To calculate one’s income tax liability or income tax refund with respect to the details mentioned in the form 16, one needs to take into account all the details mentioned in the form 16. This includes the basic salary, perquisites, profit in lieu of salary, allowances, deductions (Profession Tax) and any other income earned by employee (interest on fixed deposits). One must not forget to calculate the exemptions u/s 10 of the income tax act, from the various allowance that make a part of the employee’s salary structure.

Deductions under chapter VI-A (sec. 80C, 80CCC, 80CCD, 80E, 80G etc.) must be reduced from the gross total income of the employee. On this figure, the tax liability of the employee must be calculated on the basis of the tax slabs for the relevant assessment year. For assessment year 2015-16, following are the tax slabs.
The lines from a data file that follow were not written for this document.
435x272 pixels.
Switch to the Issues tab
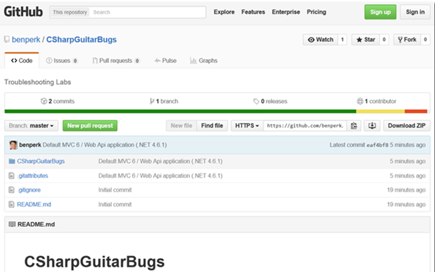pyautogui.click(x=62, y=61)
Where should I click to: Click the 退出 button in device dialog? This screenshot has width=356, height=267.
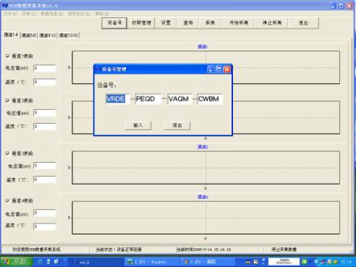177,125
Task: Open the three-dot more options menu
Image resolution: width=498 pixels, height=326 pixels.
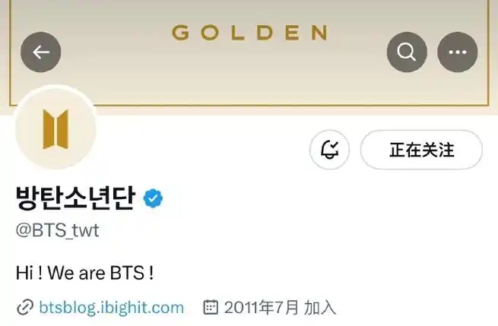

The income tax slabs for the financial year 2014-15 (assessment year 2015-16) for resident individual not being senior citizens (i.e. below the age of 60) –

0 to 2,50,000 – NIL, 2,50,001 - 5,00,000 - 10%, 5,00,001 - 10,00,000 -  20% and 10,00,001 and above -  30% 

After having arrived at the basic tax liability figure, the taxpayer must add an education cess of 3 per cent to the same. Surcharge shall be applicable if the total income is greater than INR 1 Crore. From this figure, tax deducted at source by the employer and other persons (For eg. Banks) must be deducted. Together with that advance tax, if any, paid by the taxpayer must also be deducted.

After reducing the tax credits liable to be received by the employee, if there is any outstanding tax left, then the same shall have to be paid by the employee by means of self assessment tax.   

More often than not, the tax liability of an employee is correctly calculated by the employer. This is because the employer adheres to all of the above mentioned practices. Therefore once anybody receives his/her form 16; he/she most likely shall not have a tax liability as long as all of the incomes of the employee have been reported to the employer.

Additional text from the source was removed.